- Required tasks:
#1 According to the passage on Panax notoginseng saponins, the leakage of which enzyme does PNS reduce in order to improve myocardial energy metabolism?
#2 Continue the passage on Panax notoginseng saponins from its final sentence, keeping its formal register.

- Excerpt provided:
____________________

5.1.3 Panax notoginseng saponins (PNS)
PNS is the main active ingredient in Sanqi, with the functions of dilating arteries, inhibiting platelet aggregation, reducing blood lipid levels, relieving inflammation, and antioxidant activity (Xie et al., 2018; Liu et al., 2020). Pharmacological studies have shown that PNS can reduce the release of chemotactic cytokines such as tumor necrosis factor-α (TNF-α) and interleukin-1 (IL-1), inhibit the activation of nuclear factor-κB (NF-κB), and the formation of NLRP3 inflammasomes, thereby suppressing inflammation responses (Song et al., 2017; Xu et al., 2018; Qu et al., 2020). PNS also protects myocardial mitochondria and reduces the leakage of lactate dehydrogenase (LDH) to improve myocardial energy metabolism. PNS can also inhibit the abnormal activation of platelets and the abnormal activation of the coagulation system to improve microcirculatory flow. PNS increases the activity of endogenous antioxidant enzymes and reduces the production of active oxygen to alleviate oxidative stress responses. PNS also regulates the concentration of intracellular calcium ions and reduces the abnormal expression of cancer genes to inhibit cell apoptosis. Zhou et al. found that the mechanism by which PNS improves I/RI may be related to the downregulation of NF-κB protein activation, the reduction in NLRP3 inflammasome formation, and the downregulation of chemotactic cytokines such as IL-1β secretion (Zhou et al., 2021).

____________________

- Source material:
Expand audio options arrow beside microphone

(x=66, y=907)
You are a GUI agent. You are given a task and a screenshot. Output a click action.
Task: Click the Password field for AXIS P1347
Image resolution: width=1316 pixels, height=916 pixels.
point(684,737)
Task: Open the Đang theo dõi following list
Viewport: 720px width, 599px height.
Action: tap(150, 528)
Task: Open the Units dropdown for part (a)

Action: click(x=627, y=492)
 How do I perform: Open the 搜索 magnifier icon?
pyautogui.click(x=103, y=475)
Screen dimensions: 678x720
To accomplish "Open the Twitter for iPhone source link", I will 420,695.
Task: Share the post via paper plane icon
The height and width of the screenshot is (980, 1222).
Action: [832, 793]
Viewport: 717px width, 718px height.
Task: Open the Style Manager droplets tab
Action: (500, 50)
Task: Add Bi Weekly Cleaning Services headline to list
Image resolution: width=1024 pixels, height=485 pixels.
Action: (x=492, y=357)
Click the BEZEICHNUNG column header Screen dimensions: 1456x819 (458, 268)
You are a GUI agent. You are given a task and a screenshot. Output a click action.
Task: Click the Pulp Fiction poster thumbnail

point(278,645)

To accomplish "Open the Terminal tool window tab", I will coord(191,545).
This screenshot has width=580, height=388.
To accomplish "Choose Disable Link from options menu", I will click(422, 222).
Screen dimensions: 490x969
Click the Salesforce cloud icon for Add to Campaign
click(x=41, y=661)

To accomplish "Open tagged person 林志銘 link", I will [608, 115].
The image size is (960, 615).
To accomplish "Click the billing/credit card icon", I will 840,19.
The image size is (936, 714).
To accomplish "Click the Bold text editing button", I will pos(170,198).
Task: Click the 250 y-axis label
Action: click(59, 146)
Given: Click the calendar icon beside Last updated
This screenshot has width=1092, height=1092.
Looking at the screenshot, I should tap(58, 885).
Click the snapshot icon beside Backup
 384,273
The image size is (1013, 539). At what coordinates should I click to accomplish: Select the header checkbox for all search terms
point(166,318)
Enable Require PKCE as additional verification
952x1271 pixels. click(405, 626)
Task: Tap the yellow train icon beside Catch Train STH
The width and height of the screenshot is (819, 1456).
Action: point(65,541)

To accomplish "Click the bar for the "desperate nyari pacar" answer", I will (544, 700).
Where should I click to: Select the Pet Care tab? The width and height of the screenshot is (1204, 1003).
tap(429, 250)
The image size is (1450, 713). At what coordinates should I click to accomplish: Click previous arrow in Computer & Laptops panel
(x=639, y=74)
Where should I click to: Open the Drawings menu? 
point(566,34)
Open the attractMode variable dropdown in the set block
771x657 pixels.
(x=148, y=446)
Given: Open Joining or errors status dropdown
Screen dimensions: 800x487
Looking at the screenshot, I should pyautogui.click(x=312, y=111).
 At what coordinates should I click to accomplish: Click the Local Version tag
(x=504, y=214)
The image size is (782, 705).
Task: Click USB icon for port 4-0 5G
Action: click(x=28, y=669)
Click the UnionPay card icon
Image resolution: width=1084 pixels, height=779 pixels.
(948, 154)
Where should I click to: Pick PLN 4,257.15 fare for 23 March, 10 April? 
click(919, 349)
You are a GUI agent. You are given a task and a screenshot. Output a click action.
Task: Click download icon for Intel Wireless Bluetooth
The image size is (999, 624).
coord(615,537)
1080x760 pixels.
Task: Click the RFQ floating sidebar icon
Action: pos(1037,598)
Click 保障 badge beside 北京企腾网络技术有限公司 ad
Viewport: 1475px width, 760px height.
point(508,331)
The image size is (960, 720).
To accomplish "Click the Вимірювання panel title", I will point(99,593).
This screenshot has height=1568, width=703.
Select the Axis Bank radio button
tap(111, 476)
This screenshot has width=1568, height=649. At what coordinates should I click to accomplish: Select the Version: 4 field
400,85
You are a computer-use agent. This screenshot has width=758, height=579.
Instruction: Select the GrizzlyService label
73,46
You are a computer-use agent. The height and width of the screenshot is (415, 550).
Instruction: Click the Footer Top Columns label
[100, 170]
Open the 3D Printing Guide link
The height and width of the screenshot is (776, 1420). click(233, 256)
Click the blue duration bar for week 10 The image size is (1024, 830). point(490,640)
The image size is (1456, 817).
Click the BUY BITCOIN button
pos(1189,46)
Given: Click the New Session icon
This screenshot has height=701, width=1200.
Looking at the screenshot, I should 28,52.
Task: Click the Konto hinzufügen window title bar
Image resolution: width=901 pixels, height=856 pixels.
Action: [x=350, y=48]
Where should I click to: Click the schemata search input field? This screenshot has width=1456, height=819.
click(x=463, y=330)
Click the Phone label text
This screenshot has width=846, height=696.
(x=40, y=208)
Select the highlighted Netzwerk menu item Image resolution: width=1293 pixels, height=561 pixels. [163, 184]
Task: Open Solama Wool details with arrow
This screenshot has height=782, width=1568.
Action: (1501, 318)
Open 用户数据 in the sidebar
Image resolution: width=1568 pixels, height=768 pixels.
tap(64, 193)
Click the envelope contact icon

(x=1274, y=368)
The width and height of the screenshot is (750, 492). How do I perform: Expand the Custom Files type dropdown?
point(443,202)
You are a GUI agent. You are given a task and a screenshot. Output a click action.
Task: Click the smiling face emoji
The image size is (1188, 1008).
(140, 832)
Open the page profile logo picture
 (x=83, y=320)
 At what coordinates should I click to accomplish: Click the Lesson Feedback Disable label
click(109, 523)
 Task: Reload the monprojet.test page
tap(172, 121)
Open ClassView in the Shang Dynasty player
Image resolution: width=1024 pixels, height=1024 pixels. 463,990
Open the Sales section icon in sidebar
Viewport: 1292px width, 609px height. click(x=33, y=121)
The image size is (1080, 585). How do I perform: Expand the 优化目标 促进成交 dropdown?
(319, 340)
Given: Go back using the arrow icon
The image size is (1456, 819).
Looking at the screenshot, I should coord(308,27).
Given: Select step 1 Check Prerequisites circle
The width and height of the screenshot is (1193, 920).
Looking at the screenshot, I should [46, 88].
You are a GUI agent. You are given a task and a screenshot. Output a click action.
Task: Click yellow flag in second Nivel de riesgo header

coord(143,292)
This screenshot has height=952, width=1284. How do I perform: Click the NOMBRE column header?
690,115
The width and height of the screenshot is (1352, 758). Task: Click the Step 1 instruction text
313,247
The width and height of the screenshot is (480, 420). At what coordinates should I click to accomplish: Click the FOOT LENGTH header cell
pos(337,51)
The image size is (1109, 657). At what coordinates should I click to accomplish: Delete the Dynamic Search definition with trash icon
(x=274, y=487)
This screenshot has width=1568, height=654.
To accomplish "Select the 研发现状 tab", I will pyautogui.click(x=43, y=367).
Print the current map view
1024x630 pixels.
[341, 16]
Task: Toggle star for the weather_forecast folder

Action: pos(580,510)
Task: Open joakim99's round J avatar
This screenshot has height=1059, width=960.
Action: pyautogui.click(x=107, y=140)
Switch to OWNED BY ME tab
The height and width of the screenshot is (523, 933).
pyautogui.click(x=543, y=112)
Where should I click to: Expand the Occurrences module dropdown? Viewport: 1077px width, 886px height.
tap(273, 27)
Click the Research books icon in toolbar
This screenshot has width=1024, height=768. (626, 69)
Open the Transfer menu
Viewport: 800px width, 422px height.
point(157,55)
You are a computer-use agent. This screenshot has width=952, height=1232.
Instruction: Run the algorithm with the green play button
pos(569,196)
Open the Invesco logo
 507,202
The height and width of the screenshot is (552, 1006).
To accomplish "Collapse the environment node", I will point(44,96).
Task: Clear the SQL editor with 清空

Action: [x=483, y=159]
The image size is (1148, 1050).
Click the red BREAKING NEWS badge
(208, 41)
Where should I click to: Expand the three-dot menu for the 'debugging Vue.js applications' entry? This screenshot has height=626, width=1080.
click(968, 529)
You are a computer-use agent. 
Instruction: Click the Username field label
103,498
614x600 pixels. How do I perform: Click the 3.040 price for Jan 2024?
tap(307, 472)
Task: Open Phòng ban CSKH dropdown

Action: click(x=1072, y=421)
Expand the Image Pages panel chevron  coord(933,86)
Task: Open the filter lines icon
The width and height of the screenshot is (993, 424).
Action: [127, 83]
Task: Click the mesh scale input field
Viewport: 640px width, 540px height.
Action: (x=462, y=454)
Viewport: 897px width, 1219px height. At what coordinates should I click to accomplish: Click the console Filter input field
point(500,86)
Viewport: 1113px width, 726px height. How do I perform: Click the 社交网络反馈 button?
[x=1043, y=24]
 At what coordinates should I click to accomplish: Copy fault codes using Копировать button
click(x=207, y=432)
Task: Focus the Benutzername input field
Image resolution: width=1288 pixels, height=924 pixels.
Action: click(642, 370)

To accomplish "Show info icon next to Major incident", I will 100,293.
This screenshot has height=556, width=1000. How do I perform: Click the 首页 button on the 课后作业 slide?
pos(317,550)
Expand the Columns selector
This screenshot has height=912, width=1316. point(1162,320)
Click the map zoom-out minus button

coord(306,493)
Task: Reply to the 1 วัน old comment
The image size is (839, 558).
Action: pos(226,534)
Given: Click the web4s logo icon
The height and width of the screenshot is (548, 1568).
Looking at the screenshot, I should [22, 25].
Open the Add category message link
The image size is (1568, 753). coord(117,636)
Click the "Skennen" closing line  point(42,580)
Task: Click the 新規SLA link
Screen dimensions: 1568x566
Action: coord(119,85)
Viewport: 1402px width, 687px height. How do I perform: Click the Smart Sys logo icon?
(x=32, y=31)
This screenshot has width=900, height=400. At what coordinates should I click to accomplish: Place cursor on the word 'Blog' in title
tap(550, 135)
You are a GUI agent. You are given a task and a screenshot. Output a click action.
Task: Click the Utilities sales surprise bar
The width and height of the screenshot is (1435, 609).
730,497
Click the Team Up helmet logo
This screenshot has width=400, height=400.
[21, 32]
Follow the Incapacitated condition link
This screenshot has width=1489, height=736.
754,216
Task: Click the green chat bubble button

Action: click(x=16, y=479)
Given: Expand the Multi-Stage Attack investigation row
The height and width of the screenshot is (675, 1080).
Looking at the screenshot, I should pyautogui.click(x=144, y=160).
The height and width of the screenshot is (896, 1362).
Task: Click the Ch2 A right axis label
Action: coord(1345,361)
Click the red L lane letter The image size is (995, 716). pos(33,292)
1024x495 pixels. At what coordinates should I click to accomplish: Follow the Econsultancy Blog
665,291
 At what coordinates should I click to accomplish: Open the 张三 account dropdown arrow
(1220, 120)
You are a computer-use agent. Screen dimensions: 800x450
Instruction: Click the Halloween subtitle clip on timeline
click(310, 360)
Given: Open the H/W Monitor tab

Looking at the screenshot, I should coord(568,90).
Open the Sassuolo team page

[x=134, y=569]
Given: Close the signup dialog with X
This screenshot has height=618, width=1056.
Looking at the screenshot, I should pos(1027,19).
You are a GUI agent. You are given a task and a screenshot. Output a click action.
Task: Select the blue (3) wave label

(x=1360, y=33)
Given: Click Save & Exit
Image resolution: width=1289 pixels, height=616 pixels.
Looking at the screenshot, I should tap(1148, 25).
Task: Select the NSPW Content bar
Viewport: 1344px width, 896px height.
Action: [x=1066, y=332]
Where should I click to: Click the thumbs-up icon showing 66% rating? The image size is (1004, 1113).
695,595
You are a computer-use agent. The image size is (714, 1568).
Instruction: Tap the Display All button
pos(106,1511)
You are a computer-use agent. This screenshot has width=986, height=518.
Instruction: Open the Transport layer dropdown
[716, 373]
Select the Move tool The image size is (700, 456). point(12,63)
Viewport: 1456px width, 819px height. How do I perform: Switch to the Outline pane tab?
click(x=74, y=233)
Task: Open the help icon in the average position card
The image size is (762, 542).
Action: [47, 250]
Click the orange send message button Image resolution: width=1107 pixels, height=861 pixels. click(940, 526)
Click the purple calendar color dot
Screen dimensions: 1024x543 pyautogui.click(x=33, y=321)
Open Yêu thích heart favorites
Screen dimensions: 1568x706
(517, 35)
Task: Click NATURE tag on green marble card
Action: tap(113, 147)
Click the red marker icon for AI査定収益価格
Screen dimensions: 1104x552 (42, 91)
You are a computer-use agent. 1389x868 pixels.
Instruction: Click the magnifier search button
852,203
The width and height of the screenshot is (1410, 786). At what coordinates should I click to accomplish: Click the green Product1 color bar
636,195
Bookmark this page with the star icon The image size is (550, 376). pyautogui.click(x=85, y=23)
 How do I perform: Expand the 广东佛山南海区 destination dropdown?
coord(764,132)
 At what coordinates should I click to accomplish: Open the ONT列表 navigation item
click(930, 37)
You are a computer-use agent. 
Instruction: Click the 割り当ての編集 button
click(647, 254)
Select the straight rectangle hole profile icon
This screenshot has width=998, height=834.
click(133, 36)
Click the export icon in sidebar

____________________

- Results of the exercise:
#1 Lactate dehydrogenase (LDH).

#2
5.1.4 Neferine
Neferine is a dimeric quinolinone alkaloid extracted from the embryo of the mature seeds of the water chestnut plant Nelumbo nucifera (MarthandamAsokan et al., 2018), a member of the Nelumbonaceae family. Neferine has various effects such as anti-atherosclerosis, anti-hypertension, anti-thrombosis, anti-diabetic vascular complications, and vascular protection, as well as anti-arrhythmia (Tang et al., 2019b; Bharathi Priya et al., 2021; Qi et al., 2021). Studies have shown that Neferine has good therapeutic effects and low side effects in the treatment and prevention of cardiovascular and cerebrovascular diseases. Huang et al. found that methylnelumbellate can alleviate brain ischemic reperfusion injury and immune dysregulation in mice by inhibiting the activation of NLRP3 inflammasome (Huang et al., 2021).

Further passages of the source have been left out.